When the hackers leave, who's going to end up doing maintenance on these projects? It's not unusual for a gov't developer to work on a project just long enough to be productive, only to have them leave for greener pastures (often a promotion or relocation). In this case, most will want to stop suffering at lower salary and go back to SV. So it seems like it's going to be USDS holding the bag; unless there's a solid plan to transition the workload back to the VA (either organic or contractor), then USDS will have to maintain every project they start (forever).
On the other hand, I bet there are more than a couple good developers within the VA that would love to take over the projects, if only there were a permanent position they could do it from. Why can't Ash Carter set up more permanent positions?
Worst case scenario, a new President comes in and sunsets USDS, requiring VA to maintain the workload. VA balks, they hand it to Deloitte/BAH/etc, and we're back to square one.
Best case scenario, USDS build quality solutions that last decades and can become the next legacy system that VA builds on. And maybe USDS (if it's still around) can re-revamp the system, etc etc.
Also, I really don't understand the lobbyist's angle on open source: isn't all code written by a federal employee already in the public domain? (with obvious exceptions re: security etc)
"Start Up Life Meets the Compliance Riddled Federal IT Market for 18F and USDS" by A.R. "Trey" Hodgkins (ITI)
https://www.itic.org/news-events/techwonk-blog/start-up-life...

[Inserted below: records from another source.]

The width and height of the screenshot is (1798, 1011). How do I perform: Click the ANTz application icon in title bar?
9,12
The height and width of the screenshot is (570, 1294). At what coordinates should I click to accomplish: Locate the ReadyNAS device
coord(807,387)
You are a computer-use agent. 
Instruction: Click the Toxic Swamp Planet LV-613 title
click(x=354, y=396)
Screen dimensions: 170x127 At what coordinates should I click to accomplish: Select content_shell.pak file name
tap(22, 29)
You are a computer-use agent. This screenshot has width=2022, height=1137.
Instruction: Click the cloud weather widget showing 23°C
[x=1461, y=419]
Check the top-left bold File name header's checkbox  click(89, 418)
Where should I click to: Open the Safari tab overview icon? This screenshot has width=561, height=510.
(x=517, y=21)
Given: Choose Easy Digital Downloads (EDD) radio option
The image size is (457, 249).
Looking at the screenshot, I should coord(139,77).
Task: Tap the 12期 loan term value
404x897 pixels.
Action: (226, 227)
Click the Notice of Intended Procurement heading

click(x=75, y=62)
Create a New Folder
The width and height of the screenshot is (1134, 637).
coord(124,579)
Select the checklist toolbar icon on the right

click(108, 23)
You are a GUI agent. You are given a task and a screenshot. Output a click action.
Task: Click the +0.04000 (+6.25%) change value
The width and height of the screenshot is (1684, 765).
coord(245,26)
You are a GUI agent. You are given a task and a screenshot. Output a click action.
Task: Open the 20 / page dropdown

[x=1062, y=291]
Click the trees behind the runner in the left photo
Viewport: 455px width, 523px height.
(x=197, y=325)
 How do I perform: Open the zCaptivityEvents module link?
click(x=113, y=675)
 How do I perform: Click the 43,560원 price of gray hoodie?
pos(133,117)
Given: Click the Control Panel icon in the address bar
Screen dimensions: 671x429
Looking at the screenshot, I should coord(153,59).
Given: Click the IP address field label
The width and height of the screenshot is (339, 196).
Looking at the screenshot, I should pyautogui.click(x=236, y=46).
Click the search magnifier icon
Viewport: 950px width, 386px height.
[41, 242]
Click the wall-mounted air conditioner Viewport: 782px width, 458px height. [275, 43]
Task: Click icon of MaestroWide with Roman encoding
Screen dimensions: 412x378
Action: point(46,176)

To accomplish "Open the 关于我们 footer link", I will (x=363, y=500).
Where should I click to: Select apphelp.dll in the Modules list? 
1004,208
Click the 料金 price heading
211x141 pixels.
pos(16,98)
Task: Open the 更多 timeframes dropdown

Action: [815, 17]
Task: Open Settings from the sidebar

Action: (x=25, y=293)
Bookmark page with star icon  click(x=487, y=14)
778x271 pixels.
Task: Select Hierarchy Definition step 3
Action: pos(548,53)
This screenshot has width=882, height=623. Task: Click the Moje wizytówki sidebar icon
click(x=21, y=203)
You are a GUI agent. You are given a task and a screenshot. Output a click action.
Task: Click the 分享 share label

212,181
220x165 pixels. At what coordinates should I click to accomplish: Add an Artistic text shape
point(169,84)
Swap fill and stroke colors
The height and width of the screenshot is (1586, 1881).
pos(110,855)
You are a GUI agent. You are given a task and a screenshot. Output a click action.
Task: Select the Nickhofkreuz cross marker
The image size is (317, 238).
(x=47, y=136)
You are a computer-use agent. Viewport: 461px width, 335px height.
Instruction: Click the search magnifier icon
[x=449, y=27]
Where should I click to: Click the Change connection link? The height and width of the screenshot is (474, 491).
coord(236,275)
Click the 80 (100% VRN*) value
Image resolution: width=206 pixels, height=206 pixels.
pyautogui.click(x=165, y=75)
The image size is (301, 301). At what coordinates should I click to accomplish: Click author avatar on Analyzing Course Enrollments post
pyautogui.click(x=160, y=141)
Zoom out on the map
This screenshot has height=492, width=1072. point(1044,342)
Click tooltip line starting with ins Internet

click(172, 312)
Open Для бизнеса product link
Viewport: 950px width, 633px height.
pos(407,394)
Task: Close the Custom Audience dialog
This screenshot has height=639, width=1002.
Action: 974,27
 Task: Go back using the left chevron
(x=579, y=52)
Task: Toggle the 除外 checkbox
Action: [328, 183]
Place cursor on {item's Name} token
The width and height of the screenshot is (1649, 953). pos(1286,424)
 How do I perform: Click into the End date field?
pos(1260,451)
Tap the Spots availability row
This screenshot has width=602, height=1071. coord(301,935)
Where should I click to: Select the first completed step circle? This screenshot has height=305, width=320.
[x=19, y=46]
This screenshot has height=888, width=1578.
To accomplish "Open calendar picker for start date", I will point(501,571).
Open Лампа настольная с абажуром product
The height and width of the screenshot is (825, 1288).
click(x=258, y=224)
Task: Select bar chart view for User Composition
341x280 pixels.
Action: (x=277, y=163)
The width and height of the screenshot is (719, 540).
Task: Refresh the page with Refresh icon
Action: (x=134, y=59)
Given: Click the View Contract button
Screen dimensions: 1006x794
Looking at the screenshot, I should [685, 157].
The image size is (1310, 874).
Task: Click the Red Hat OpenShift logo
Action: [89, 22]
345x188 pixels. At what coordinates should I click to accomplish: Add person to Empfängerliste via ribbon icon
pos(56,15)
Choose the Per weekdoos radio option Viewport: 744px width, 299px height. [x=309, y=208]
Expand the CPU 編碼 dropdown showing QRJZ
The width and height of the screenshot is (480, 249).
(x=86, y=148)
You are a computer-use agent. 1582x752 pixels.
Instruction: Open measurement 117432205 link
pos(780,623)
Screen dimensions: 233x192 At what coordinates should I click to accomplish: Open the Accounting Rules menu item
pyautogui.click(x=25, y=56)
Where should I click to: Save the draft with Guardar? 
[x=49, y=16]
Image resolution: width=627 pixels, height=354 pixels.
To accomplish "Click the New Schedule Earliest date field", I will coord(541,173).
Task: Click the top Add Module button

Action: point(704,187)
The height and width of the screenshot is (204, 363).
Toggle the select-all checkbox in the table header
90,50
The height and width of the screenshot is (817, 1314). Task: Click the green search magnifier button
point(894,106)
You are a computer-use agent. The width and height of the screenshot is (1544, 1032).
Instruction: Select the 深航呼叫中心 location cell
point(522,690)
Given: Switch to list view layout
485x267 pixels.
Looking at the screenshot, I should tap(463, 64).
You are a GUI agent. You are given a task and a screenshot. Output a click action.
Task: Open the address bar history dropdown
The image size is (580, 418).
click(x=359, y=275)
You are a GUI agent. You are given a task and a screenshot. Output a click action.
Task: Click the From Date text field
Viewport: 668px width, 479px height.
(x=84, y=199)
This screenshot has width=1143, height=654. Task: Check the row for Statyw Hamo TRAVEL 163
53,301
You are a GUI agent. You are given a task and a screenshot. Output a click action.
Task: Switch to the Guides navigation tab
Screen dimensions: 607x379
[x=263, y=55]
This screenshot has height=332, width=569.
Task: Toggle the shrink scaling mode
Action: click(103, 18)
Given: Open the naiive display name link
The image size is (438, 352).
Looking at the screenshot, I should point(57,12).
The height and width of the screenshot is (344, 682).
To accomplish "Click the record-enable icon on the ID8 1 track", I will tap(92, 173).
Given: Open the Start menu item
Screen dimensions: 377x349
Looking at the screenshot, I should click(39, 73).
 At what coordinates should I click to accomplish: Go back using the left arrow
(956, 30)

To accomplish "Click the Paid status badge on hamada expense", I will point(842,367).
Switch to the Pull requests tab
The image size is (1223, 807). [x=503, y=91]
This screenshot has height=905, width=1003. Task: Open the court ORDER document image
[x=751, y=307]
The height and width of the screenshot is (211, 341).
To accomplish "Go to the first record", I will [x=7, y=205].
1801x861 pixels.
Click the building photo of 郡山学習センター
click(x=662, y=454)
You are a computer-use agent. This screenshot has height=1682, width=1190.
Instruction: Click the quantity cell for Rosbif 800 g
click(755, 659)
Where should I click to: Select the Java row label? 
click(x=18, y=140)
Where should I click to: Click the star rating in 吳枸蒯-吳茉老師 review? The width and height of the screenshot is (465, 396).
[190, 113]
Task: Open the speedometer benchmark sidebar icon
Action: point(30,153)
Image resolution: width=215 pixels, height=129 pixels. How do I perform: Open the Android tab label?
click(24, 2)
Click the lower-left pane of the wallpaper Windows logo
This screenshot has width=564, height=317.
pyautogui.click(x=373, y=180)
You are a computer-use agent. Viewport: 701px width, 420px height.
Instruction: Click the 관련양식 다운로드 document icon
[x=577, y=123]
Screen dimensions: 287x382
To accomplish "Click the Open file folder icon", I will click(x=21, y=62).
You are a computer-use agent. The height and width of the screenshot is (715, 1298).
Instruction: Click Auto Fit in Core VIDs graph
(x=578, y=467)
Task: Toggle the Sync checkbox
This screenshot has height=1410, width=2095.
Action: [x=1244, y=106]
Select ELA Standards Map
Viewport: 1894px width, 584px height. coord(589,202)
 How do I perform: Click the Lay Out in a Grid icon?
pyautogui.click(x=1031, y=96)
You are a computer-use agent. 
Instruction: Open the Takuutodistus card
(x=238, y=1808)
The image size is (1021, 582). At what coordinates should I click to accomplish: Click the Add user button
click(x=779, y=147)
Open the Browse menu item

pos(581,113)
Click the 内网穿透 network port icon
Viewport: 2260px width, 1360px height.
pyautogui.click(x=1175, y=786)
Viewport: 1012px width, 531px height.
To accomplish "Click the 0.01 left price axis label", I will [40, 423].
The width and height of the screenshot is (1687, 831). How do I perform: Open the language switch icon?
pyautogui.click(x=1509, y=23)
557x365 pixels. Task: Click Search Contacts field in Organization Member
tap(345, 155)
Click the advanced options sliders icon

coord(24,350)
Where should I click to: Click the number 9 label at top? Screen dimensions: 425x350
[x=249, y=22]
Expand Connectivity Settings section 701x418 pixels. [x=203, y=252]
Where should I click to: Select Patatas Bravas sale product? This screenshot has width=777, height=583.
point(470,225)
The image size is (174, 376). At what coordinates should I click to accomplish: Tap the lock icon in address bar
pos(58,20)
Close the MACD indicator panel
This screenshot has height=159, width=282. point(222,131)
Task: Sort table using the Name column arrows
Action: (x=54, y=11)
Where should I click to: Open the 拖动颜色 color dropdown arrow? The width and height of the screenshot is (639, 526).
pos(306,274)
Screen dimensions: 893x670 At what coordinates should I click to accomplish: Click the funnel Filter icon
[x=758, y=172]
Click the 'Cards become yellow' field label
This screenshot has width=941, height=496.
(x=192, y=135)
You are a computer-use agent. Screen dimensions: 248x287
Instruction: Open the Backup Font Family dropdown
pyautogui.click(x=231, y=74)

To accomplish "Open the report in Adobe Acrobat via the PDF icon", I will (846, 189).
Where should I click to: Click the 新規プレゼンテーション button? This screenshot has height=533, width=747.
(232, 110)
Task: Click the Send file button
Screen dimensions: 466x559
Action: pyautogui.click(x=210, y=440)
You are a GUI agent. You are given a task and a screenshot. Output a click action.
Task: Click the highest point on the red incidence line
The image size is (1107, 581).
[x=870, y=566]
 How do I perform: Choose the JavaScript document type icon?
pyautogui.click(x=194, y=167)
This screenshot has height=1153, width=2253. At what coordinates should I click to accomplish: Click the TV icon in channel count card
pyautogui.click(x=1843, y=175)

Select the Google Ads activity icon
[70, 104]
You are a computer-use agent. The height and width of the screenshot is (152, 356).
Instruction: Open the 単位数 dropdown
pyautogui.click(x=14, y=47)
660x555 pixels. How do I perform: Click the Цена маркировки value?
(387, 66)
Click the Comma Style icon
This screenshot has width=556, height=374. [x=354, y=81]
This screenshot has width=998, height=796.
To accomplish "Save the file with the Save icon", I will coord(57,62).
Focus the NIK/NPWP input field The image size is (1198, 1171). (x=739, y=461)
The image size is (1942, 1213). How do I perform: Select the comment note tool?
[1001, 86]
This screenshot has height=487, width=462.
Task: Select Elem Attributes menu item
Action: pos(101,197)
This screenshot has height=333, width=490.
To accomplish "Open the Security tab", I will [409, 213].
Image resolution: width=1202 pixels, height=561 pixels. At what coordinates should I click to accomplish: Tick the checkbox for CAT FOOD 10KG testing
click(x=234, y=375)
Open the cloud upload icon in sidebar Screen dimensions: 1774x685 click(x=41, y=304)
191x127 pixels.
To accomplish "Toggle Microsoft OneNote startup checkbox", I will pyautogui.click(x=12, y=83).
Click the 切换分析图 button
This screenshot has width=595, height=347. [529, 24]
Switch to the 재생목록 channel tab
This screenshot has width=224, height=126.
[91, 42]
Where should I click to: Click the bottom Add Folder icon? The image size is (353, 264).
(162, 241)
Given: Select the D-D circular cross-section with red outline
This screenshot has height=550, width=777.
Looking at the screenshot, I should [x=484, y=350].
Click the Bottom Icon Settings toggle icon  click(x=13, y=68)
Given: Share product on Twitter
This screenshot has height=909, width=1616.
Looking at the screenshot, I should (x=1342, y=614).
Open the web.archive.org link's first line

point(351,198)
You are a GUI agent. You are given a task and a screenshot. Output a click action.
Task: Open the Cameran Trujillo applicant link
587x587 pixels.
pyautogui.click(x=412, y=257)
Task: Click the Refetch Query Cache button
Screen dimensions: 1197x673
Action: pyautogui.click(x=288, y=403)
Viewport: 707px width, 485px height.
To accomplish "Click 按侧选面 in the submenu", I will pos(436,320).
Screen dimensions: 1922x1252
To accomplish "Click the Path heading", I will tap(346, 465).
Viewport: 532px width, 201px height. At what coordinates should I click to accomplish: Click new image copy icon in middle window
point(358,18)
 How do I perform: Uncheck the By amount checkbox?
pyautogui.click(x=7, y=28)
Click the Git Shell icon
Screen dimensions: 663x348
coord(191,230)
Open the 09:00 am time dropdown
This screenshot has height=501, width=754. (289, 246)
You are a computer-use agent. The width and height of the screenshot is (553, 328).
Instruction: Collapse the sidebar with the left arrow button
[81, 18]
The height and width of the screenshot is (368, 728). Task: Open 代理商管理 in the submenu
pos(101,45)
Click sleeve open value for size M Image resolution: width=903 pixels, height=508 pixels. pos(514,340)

18F’s and USDS’s heavy reliance on open source and custom coding raises serious concerns. While open source is an entirely appropriate option for agencies to consider when looking to acquire software solutions for mission needs, we need to ensure that these are not the only options available as different missions have different demands. Making open source software the only preferred solution doesn’t adhere to the tenets of tech neutrality. It also limits options and competition, which means we may not be achieving best value for the taxpayer.
I'm talking federal, state, and local level. Just like each state has senators and reps; 1 engineer for every 1M residents that live in the state.
each state's teams would tackle problems with software, share solutions to widespread, formulaic issues with one another. it'd be a iconic and fresh-breath-of-air kind of way to speed up efficiency and effectiveness (government and big corps are SO SLOW)
If you're looking for a new job, I'd highly recommend giving it a shot. Definitely felt like an opportunity unmatched elsewhere right now.
That's a very strong accusation from Hodgkins (linked blog post in the article).